Saved data entries

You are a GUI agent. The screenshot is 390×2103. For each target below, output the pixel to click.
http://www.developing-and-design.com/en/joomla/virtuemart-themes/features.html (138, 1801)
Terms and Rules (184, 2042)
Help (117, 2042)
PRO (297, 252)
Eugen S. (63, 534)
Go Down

[Brief]
All of the entries above need to be set down again exactly.

[Response to this exercise]
You are a GUI agent. The screenshot is 390×2103. For each target below, output the pixel to click.
http://www.developing-and-design.com/en/joomla/virtuemart-themes/features.html (138, 1801)
Terms and Rules (184, 2042)
Help (117, 2042)
PRO (297, 252)
Eugen S. (63, 534)
Go Down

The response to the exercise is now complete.